Jorge Díaz en oficina

¿De qué manera se está trabajando en lo que hace a la formación de los fiscales?
El objetivo es poder incluir en el Presupuesto 2015 la creación de una escuela de fiscales porque en definitiva eso apuesta a la calidad, eficiencia y eficacia. Donde el fiscal es eficiente el que gana es el justiciable. Como no contamos con recursos, hasta ahora lo hemos trabajado mediante convenios con la Cooperación Española, el Departamento de Estado de Justicia de los Estados Unidos de América, la Unión Europea y Unicef. Tenemos un tejido de redes con distintas organizaciones que nos permiten contar con un sistema no integral, pero con un sistema incipiente de capacitación. En este momento tenemos fiscales en Costa Rica, hemos tenido en Estados Unidos, Perú y el mes que viene viajarán a Paraguay, Argentina y Chile. Hemos desarrollado actividades con profesores nacionales sobre la prueba en el proceso penal y tenemos convenios con Antel para realizar videoconferencias y con la Junta Nacional de Drogas a través del dispositivo Ciudadela.

¿Cuál es el criterio utilizado para la formación de profesionales en el exterior?
Tenemos dos modalidades, una donde la invitación llega al Ministerio Público y este es quien selecciona al fiscal para que concurra. Las invitaciones provienen generalmente de organismos internacionales como Gafisud, entre otros. Hay otros fiscales que son invitados directamente.

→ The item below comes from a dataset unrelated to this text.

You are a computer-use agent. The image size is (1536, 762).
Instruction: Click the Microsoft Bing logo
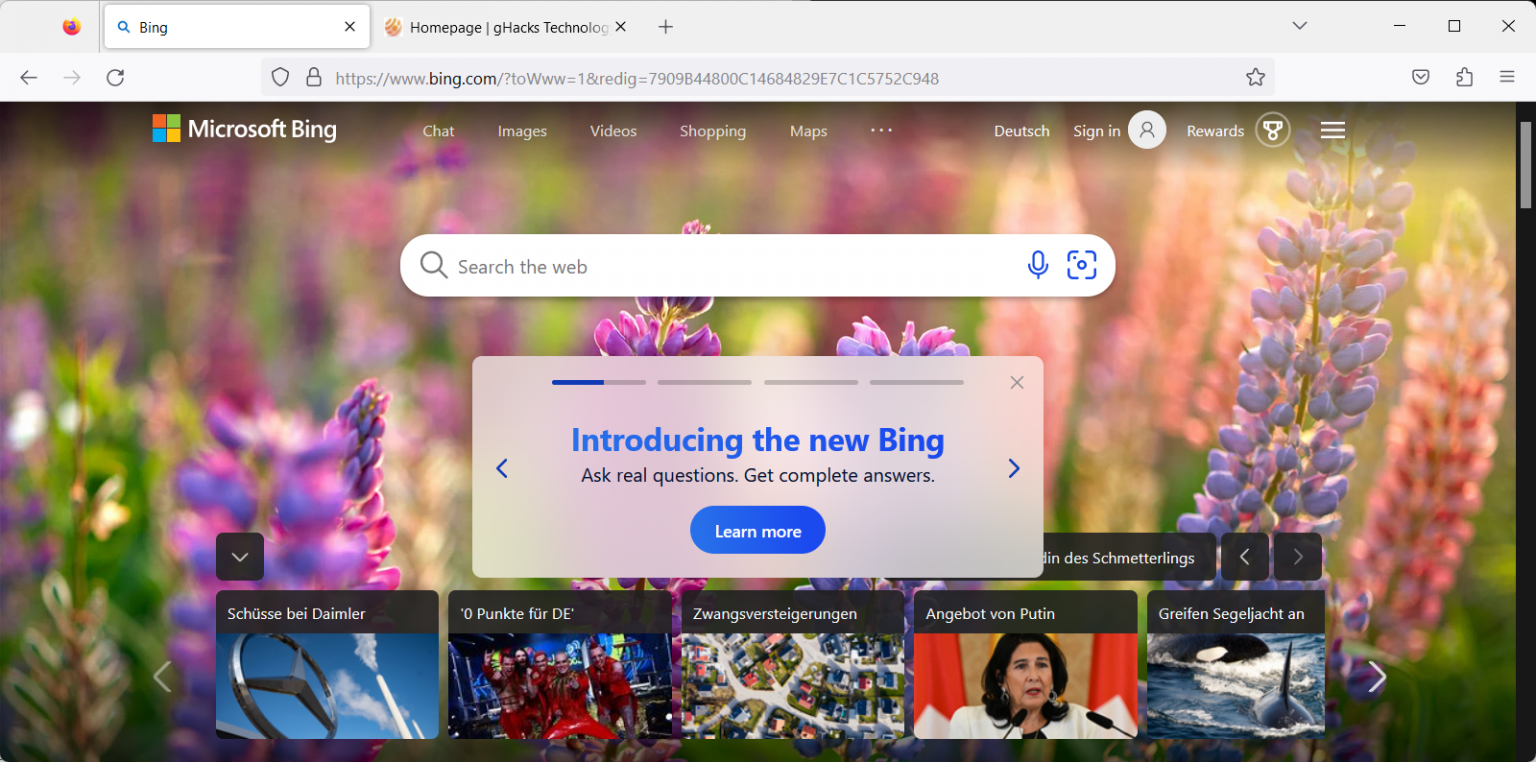tap(244, 128)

En estos casos lo que hacemos es facilitarles en todo lo posible su concurrencia.

¿Cómo se traducen todo estos avances en beneficios para la ciudadanía?
Dentro de este cambio de paradigma lo que pretendemos es una fiscalía al servicio del justiciable. Creemos que en el proceso penal el fiscal tiene que ser el abogado de la víctima, muchas veces la víctima actual está abandonada a la mano de Dios porque nuestro sistema procesal penal no la ampara ni la protege. En la medida que el fiscal tiene rostro, nombre y voz, puede ser responsabilizado por su acción u omisión. Eso se traduce en la calidad y rapidez de su trabajo. Se dice que la justicia tarda pero llega, pero la justicia que tarda no es justicia. Nuestro rol lo tenemos que cumplir en el proceso teniendo claro que el objetivo fundamental es el justiciable.